**TASK ITEM**
Restate word for word the lines of the material below, from the line with "Open the search icon in header" to the line with "The width and", both lines included, and no others.

STUDY MATERIAL section start

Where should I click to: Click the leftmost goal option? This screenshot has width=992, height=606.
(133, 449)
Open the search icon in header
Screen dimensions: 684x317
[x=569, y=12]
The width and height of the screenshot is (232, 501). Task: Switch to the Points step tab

STUDY MATERIAL section end
STUDY MATERIAL section start

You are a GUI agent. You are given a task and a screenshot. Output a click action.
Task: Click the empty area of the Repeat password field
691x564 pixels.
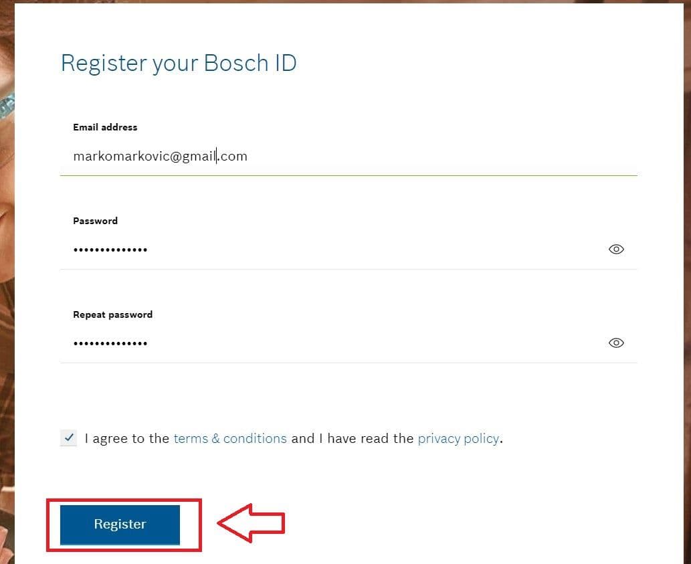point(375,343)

STUDY MATERIAL section end

**ANSWER**
Open the search icon in header
Screen dimensions: 684x317
[x=569, y=12]
The width and height of the screenshot is (232, 501). Task: Switch to the Points step tab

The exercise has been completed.